Q. What do you consider to be the top skills that create long-term success as a leader in government?

A. I think optimism and confidence are two assets that really help a leader go the distance. I also believe the ability to empathize and inspire are key. Lastly, when looking at a leader in a time of crisis, it is important for employees to see a high degree of resilience. This is proof that a leader can be proactive after a big setback.

Q. What's the concept of “lead positive”?

A. In the book, we’ve identified the chain reaction of see, say and do. The first component, see, is a leader’s ability to grab the spotlight of attention and then focus it on something worthwhile. Strong leaders look for possibilities more often than problems and, as a result, they have the ability to see the upside. The say piece is how leaders start the conversation around an action. And then the do is the ability to take action in order to leverage that upside. When what you see, say and do is aligned to capitalize on the possibilities, you are “leading positive.”

Q. Federal leaders are facing intense pressure to deliver results in an uncertain and tight fiscal environment. What techniques can they use to see the positive despite the challenges?

A. Leaders should acknowledge the obstacles, but then make it clear that the organization intends to prevail in spite of the challenges. Use your mission and cause to inspire people, and make them invest and support one another with a culture of can-do and sacrifice. People will feel proud of making a sacrifice if the end gain is worth it. You see that especially in the public sector. People in this sector are used to doing more with less, and there’s nothing like a setback to wake you up and make you more creative. I like to call it realistic optimism. When you put what you cannot control out of the picture, what you’re optimistic about is human ingenuity.

Q. How can individuals facing tough situations be realistically optimistic?

A. Although it may seem difficult, harnessing a setback and using it to propel you forward can be exceptionally rewarding. For instance, I helped the Air Force when they decided to downsize for the first time. Some of their employees had planned for a 20-year career that was now abruptly ending, so I joined forces with Family Support Center to work not only with the enlisted people but also with the families. It takes an amount of adaptation time to figure out what you’re going to create for the rest of your life, but if you’re in a structured process that helps you, chances are that the end result will be very successful.

Q. How do you define resilience?

A.  I see resilience as when you’ve had a big setback, in the form of either a big moment or a small moment, and it causes you to hit the reset button. You’ve been stopped on your way to an important goal, and the goal is blocked and there is no way around it. Resilience is figuring out what new goal, what new aspirations you are going to tap into so that you can keep going. Resilience is also about being analytical and creative simultaneously. You have to analyze and ask yourself, “Is this setback really it?” I tend to think of continuing down the same path as determination. I think of resilience as “I’m really stopped, and I have to figure out a new way.”

Q. How can federal leaders more effectively communicate with their employees?

A. Leaders do not realize how important they are in driving the change. They have a ripple effect that they often underestimate. People follow people, not just great ideas. Leaders have to put themselves into the equation – you are as important if not more so than any other strategy.
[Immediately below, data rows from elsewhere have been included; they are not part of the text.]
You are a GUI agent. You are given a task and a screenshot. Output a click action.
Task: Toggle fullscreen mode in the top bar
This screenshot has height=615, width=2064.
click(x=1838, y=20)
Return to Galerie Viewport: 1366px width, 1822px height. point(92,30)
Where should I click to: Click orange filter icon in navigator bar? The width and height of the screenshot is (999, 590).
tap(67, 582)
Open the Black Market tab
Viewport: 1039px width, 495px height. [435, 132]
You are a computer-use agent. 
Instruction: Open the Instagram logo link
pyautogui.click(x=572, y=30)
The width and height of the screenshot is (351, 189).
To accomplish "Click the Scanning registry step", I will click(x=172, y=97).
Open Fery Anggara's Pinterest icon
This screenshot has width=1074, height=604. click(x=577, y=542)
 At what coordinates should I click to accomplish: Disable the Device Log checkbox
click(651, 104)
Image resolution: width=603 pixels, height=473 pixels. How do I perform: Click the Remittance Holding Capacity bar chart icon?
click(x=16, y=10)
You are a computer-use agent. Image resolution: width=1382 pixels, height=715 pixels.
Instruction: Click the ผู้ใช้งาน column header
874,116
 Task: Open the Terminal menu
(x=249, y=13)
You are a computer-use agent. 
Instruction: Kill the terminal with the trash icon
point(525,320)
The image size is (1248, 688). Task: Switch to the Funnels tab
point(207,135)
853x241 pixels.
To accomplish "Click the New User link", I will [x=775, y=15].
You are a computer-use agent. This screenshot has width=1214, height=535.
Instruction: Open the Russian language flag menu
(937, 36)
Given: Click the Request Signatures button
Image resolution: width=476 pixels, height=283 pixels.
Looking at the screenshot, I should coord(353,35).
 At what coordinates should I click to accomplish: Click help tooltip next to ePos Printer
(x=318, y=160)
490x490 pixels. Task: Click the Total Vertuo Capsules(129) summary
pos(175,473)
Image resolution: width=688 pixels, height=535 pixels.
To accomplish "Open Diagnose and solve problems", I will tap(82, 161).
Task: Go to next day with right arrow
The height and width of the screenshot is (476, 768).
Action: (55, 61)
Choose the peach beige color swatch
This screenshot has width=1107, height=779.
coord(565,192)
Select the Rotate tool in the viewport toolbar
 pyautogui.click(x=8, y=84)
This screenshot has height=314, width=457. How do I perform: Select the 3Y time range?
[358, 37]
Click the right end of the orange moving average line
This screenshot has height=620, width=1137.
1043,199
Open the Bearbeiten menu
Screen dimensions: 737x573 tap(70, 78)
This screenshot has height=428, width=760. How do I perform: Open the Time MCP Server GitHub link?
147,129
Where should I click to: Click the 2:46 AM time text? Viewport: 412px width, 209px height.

People need to look at you, hear from you, and they need to know how much they matter.

I like to tell people that substance is critically important. It’s your credibility card. You have to give people details about the substance — the details about how life and this organization will be different. The second element is the sizzle. You need to weave a story that has emotional value to your employees, whether it is an elevator speech or an hour town-hall meeting. The third element, soul, is the why: why you, the leader, care and why they, the audience, should care. It’s the leader’s skin in the game.